Food bank use stays high
Food bank use across Canada remained more than 25 per cent above pre-recession levels in March, the group representing food banks said Tuesday.
Food Banks Canada said an annual survey of its members showed a slight decrease in the number of food recipients from the same month a year earlier — two per cent to 851,014 — but little change over all.
The steady numbers show the effects of recession are still being felt across Canada, and the organization says that means economic recovery isn't working for everyone.
"While we're out of the recession, the economic recovery has left a whole bunch of Canadians behind — and they're not getting caught back up yet," Katharine Schmidt, executive director of Food Banks Canada, told CBC News.

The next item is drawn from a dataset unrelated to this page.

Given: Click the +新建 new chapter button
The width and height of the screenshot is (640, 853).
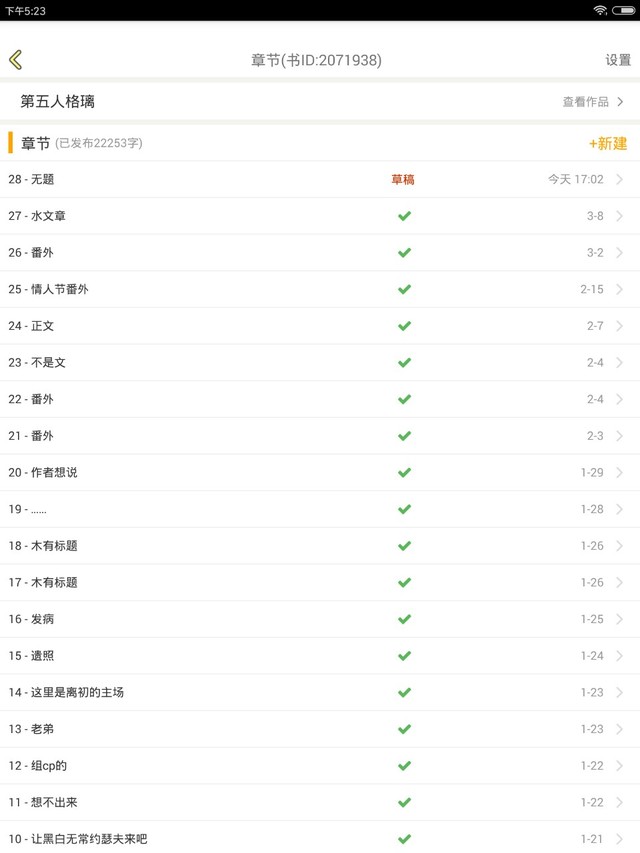Looking at the screenshot, I should (608, 143).
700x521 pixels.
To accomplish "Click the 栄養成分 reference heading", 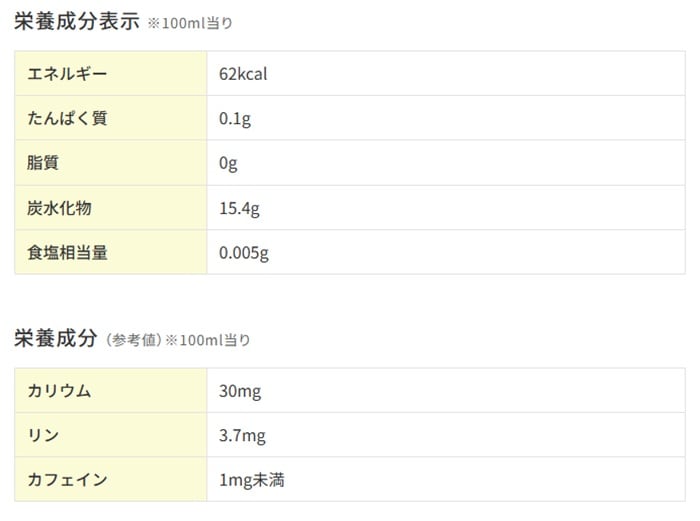I will click(55, 339).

Of the 349,842 households that turned to food banks for help in March 2011, almost half were families with children, and those were split almost evenly between two-parent and single-parent families.
Among households without children, more than three-quarters of food bank recipients were single people, with the remaining 23 per cent being couples without children.
About the recipients
- 38% were under 18.
- 47% female.
- 4.4% were 65, rising to 5.7% in rural areas.
- 10% self-identified as First Nations, Métis, or Inuit.
- 11% were immigrants or refugees, increasing to 18.5% in large cities.
- 4% were post-secondary students.
The household composition of those helped in rural areas was fairly consistent with overall national figures, with a slightly higher percentage of couples without children in rural Canada.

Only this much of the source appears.